— Document text —
◆ ◆ ◆ ◆ ◆ ◆ ◆
Sri Lanka’s tourism is trying to cater more to visitors from the Middle East countries, with special initiatives already underway, officials and industry players said on Thursday, as they seek to revive the crisis-hit country’s hospitality sector.

Tourism has traditionally been one of the key sources of Sri Lanka’s foreign reserves and in 2018 earned $4.4 billion, contributing 5.6 percent to the gross domestic product. But this dropped to just 0.8 percent in 2020, as the country received a major blow when the outbreak of COVID-19 halted global travel.

To rebound from the pandemic, Sri Lanka declared 2022 the “Visit Sri Lanka Year” to prioritize the tourism industry in general, but as the country sank deeper into its worst economic crisis in history, it began to realign its strategies and identified the Middle East among its top potential markets, pinning hopes on Gulf Cooperation Council countries, and especially Saudi Arabia.

“The Arabian market is a key market segment in Sri Lanka tourism,” Madubhani Perera, marketing director at the Sri Lanka Tourism Promotion Bureau, told Arab News.

She said it was of paramount importance now to build up confidence among visitors from the region so that they would feel culturally comfortable in Sri Lanka and, as industry players are trying to tap into the market, all future promotion campaigns should focus on “safety and respect for their culture.”

Saudi Arabia’s Ambassador to Colombo Khalid Hamoud Nasser Al-Dasan Al-Qahtani has also recognized Sri Lanka’s potential in appealing to Arab visitors, provided their comfort in traveling is taken care of.

“Sri Lanka is an ideal destination for tourists from the Kingdom…To make it more attractive, there must be an Arab-friendly environment,” he added.

One such initiative to boost the country’s popularity among travelers from the Gulf is now spearheaded by Sri Lankan hospitality veteran Fazal Mohammed, CEO of Al-Araf Hotels and Resorts, who has worked for 30 years in the Saudi hospitality sector, serving in managerial positions in brands such as Fairmont and Raffles in Makkah and Al-Faisaliah Hotel — one of the finest five-star hotels in Riyadh.

Mohammed’s most recent project is Horton Heights, a super luxury hotel located in the scenic hill city of Nuwara Eliya in Sri Lanka’s Central Province, which is expected to open its doors to guests this winter.

“The project is designed for high-end tourists and looks to cater to leisure travelers from the Middle East region,” Mohammed told Arab News, adding that it is designed to appeal to leisure travelers from the Middle East, with staff proficient in the Arabic language, high levels of privacy and fine dining experiences.

“Emphasis is also taken to allow the Middle Eastern traveler to enjoy his or her holiday in the island nation and ensure his daily lifestyle and habits are not disrupted,” he said. This means that “rooms and facilities will be made available to carry on daily prayers,” and halal food options will be available.
◆ ◆ ◆ ◆ ◆ ◆ ◆
— Work item A —
In the Sri Lanka tourism article, rewrite the part that opens with the words containing "Mohammed’s most recent" and closes with "guests this winter.", swapping "super luxury hotel" for "luxury resort".
— Work item B —
Using the Sri Lanka tourism article, answer these:
(i) How much did tourism earn Sri Lanka in 2018?
(ii) Which year did Sri Lanka declare the "Visit Sri Lanka Year"?
(iii) How many years has Fazal Mohammed worked in the Saudi hospitality sector?
The data has no connection to the Sri Lanka tourism article.

[Stored dataset entries]
◆ ◆ ◆ ◆ ◆ ◆ ◆
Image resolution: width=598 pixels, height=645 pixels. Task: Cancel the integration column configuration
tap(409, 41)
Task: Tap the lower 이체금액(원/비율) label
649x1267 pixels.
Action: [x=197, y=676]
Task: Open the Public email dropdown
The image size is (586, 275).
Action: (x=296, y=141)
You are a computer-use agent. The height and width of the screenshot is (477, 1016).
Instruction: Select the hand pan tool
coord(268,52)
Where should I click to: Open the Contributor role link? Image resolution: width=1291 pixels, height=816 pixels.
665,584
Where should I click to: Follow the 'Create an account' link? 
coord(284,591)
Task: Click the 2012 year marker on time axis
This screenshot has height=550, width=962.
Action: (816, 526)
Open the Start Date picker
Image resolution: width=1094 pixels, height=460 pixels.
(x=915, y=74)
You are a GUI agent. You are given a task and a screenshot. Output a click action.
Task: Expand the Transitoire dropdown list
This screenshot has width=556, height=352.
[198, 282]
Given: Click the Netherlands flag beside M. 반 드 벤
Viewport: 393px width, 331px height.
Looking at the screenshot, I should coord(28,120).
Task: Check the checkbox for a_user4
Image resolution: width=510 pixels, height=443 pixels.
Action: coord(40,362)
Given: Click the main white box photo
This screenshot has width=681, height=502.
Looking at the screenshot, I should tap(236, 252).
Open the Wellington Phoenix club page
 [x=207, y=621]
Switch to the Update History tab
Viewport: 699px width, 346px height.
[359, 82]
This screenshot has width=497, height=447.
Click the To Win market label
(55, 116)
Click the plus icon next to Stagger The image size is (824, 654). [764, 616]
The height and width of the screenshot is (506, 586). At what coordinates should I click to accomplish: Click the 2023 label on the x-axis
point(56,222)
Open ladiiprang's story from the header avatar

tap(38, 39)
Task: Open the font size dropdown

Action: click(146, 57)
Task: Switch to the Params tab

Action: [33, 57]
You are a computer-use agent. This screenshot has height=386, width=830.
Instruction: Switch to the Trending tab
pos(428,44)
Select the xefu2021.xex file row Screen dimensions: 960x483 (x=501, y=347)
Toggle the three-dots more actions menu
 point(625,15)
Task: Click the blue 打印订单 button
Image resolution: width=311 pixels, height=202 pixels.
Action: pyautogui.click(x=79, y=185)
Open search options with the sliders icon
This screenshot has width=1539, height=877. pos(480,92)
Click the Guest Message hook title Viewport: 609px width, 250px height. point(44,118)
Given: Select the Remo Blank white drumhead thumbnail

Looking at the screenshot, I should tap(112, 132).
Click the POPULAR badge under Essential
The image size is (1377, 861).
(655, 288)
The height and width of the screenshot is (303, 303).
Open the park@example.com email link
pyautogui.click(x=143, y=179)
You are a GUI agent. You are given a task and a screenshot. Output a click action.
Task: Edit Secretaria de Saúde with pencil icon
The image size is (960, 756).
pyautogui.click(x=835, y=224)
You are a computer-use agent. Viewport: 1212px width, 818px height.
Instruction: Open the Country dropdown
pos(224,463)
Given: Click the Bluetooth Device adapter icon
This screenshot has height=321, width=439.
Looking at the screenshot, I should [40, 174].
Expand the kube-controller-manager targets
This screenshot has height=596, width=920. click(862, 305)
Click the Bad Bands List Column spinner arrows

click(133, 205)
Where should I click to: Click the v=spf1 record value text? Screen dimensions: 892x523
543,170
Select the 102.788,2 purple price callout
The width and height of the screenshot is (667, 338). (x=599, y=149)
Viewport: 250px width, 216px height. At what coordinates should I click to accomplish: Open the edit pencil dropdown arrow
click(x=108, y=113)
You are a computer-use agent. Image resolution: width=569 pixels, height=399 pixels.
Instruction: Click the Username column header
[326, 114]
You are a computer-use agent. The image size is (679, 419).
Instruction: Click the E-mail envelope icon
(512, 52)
◆ ◆ ◆ ◆ ◆ ◆ ◆
— Written response A —
Mohammed’s most recent project is Horton Heights, a luxury resort located in the scenic hill city of Nuwara Eliya in Sri Lanka’s Central Province, which is expected to open its doors to guests this winter.

— Written response B —
(i) $4.4 billion
(ii) 2022
(iii) 30 years